Your Guide for Healthy Living

INJURIES!

Whether a seasoned athlete or a weekend warrior, we all have inadvertently hurt ourselves along the way. Even minor injuries have the ability to derail a fitness program if not handled properly from the get-go.

Perception is also part of the challenge: some people have enormously high pain thresholds and have been encouraged to push through pain. Others are much more aware when something goes wrong or hurt and tend to not move at all, which in some circumstances may be a mistake.

Fractures, tears and sprains: These have to heal before bearing weight or adding extra movement to an already damaged area. It’s almost easier with a fracture: bone is usually immobilized, and you could not move it if you wanted to! Soft tissue injury, such as muscles, cartilage and ligament/tendons are much harder to assess, as the degree of pain may vary from day to day and is not always an indicator of the severity of the injury.

A few suggestions for handling minor injuries follow, but note that none of this is to substitute for a medical visit if things seem to be getting worse or not improving:

1. Acute injury – Rest and ice. In the first 24 hours, ice packs for 10-15 minutes every couple of hours can help greatly with swelling and pain.

  • Arnica, both the gel and under-the-tongue tabs can be used. These are considered homeopathic remedies, meaning that they are not like traditional medicines. They have no side effects whatsoever, they either work or they don’t.
  • Anti-inflammatories, such as ibuprofen, can be used for both pain and inflammation, but if they are not working or helping, more thorough assessment may need to be done. A tear or rupture of a tendon or cartilage may not show up initially but failure to improve after a few days is a sign that more may be damaged than meets the eye.
  • Rest cannot be overstated. Pushing through in the acute injury stage may turn a minor injury into a much more serious or chronic one.

2. Chronic pain – These can be from surgery, from overuse that just did not get better, or from a degenerative process, such as arthritis.

  • Assessment – This is where biomechanics is so very important. A simple example: for those who bike regularly, look at everything from bike seat height, to position of feet on the pedals.
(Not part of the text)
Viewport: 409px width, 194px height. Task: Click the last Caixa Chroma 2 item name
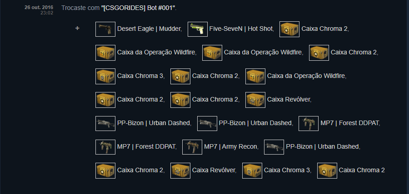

In weight lifting, are there certain positions of posture that are causing undue strain to various joints or back or muscle groups. Runners may need specific shoes or inserts to correct foot position. Physical or sports therapy groups often offer these types of evaluations and may set up a series of exercises to compensate for certain weaknesses in the body
  • Variability of work out routines – If always a runner and now arthritis has set in the knees, then finding an alternate type of workout may be necessary, if not always at least to create some variety.

As I jump into treatment options, bear in mind, always, that the foundations of health are good diet, proper hydration, and good basic supplementation as described in previous articles.

Helpful adjuncts for treatment may include the following, all products mentioned may be found in my Wellevate store.

  1. Nontoxic anti-inflammatory treatments such as medicinal herbs. These are much safer than the ongoing use of prescription or over the counter anti-inflammatories, and while side effects can occur, they are extremely rare. Substances such as curcumin, Boswellia, and quercetin are all anti-inflammatory and may be taken even daily. One of my favorites is BCQ by Vital Nutrients. Start off taking 3 capsules 3 or 4 times a day for 7-10 days, then the amount can be reduced to just 1-2 daily as needed for maintenance.
  2. Topical treatments for injured tendons or cartilage, especially the homeopathic varieties, are extremely helpful. Boiron Arnica Gel may be applied 3 times daily to affected area.
  3. Vitamin B12 is amazingly helpful for bursitis, more so by injection than orally but again, there is no harm in using large quantities of this. Pure Encapsulations B12 drops, one dropperful daily. In the case of extreme bursitis can use 3 dropperfuls for 4-5 days, then reduce to one dropperful daily.
  4. Electrical or magnetic stimulation to the painful or injured area increases blood flow to the tissues, allowing healing. There are many of these devices on the market, some to be done at home, others in a practitioner’s office.
  5. Acupuncture is very helpful for some, less so for others, but also may vary hugely with the expertise of the practitioner
  6. Stimulate collagen production and utilization. One easy way is with bone broth, at least a cup a day. You can make yourself or purchase ready-made. Just remember for collagen utilization, you do need Vitamin C, 500-1000 mg twice daily. Advanced Connective Tissue Plus, one scoop in water daily.
  7. Supplements for healthy bone, joint, and cartilage health. There are many of these, depending on the nature of the problem, and they also can be taken on an ongoing basis without harm. For years the “go-to” was a blend of chondroitin and glucosamine, but recent research suggests that these may not be as effective as initially indicated. Hyaluronic Acid has shown great promise at restoring joint mobility and pain and lessening the deterioration. One cap 2 or 3 times daily for 10-14 days, then 1-2 caps daily thereafter has been an effective protocol.